Closed ihadanny closed 4 years ago
Imagine we have the following:
>>> import pmdarima as pm
>>> y = pm.datasets.load_wineind()
>>> train, test = y[:150], y[150:]
>>> fit = pm.ARIMA((1, 1, 2), seasonal_order=(0, 1, 1, 12)).fit(train)
Now, let's try to add the test
observations to the tail of the model's endog array. Fortunately for us, we can access that via fit.arima_res_.model.endog
:
>>> fit.arima_res_.model.endog.shape
(150, 1)
Annoyingly, it adds a dimension, but no biggie.
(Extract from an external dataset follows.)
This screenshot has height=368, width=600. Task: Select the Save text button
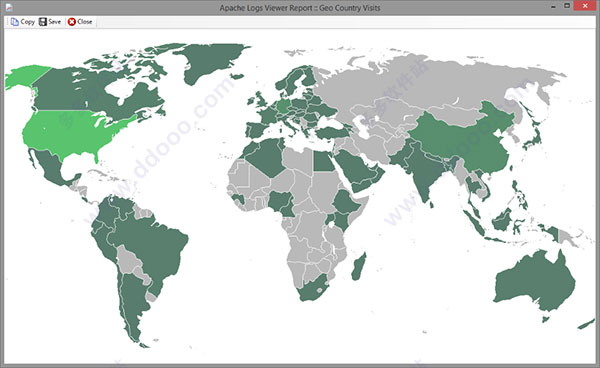coord(54,22)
We can append easily enough:
>>> fit.arima_res_.model.endog = np.concatenate([
... fit.arima_res_.model.endog,
... test.reshape((-1, 1))])
Let's try to produce some new forecasts now:
>>> fit.predict(10)
Traceback (most recent call last):
File "<stdin>", line 1, in <module>
File "/anaconda3/lib/python3.7/site-packages/pmdarima/arima/arima.py", line 697, in predict
alpha=alpha)
File "/anaconda3/lib/python3.7/site-packages/pmdarima/arima/arima.py", line 83, in _seasonal_prediction_with_confidence
**kwargs)
File "/anaconda3/lib/python3.7/site-packages/statsmodels/tsa/statespace/sarimax.py", line 1939, in get_prediction
**kwargs)
File "/anaconda3/lib/python3.7/site-packages/statsmodels/tsa/statespace/mlemodel.py", line 2389, in get_prediction
start, end + out_of_sample + 1, dynamic, **kwargs)
File "/anaconda3/lib/python3.7/site-packages/statsmodels/tsa/statespace/kalman_filter.py", line 1997, in predict
raise ValueError(exception % name)
ValueError: Forecasting for models with time-varying state_intercept matrix requires an updated time-varying matrix for the period to be forecasted.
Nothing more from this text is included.